=== REQUIRED TASK ===
Copy the stretch of data from the start through the line containing "tap(108, 224)", substituting "screen image" for "screenshot" and leaving everything else unchanged. Leave the pictures out of your copy.

(Records for finding displayed items)
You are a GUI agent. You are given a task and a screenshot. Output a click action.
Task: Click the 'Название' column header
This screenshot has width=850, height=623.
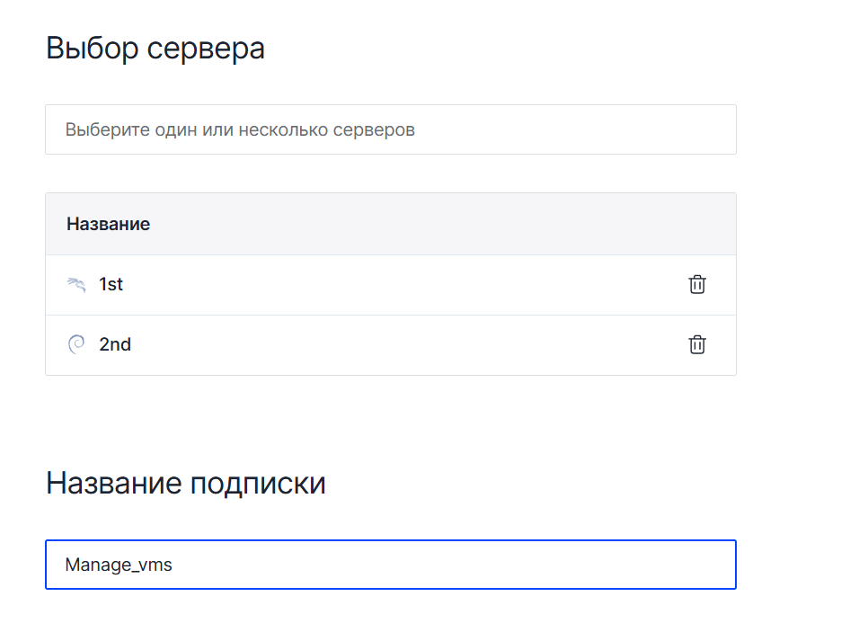tap(108, 224)
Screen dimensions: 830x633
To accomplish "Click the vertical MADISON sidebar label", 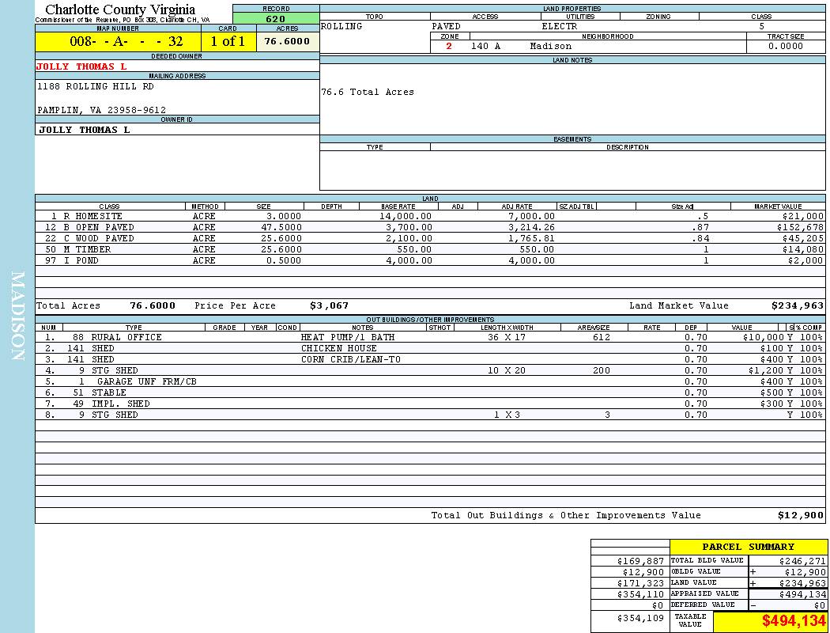I will (x=17, y=317).
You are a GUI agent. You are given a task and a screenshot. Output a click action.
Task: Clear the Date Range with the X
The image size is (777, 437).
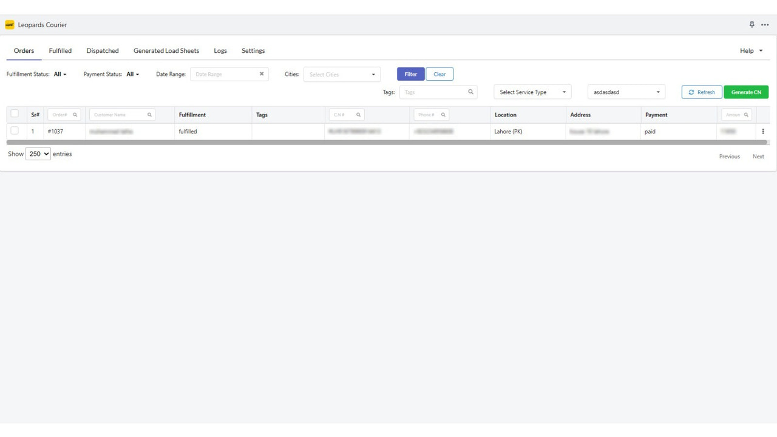[262, 73]
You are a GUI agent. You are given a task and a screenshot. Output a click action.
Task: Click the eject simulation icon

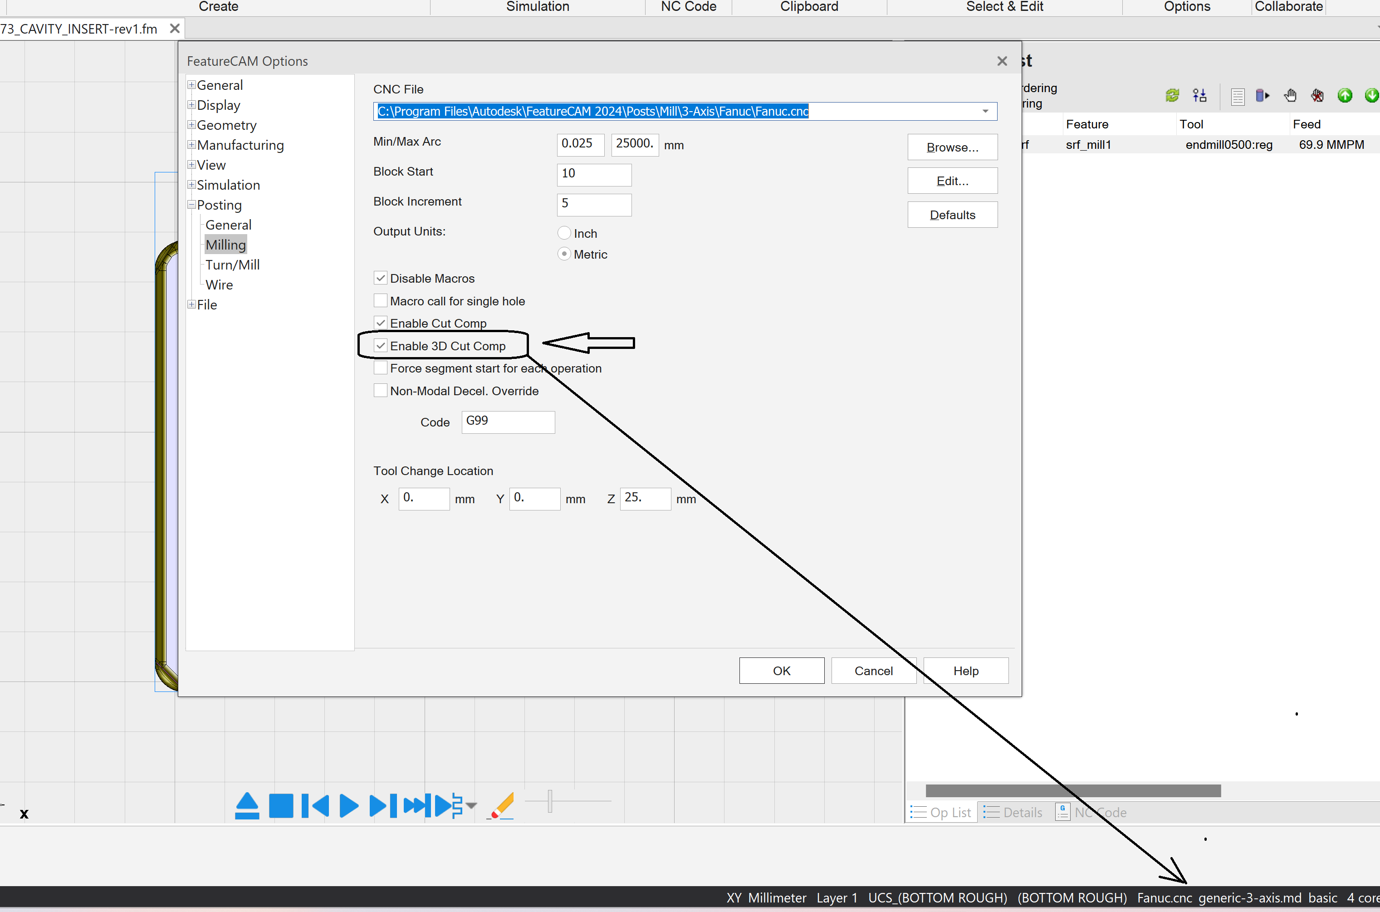click(247, 806)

=== RESULT ===
You are a GUI agent. You are given a task and a screen image. Output a click action.
Task: Click the 'Название' column header
This screen image has width=850, height=623.
tap(108, 224)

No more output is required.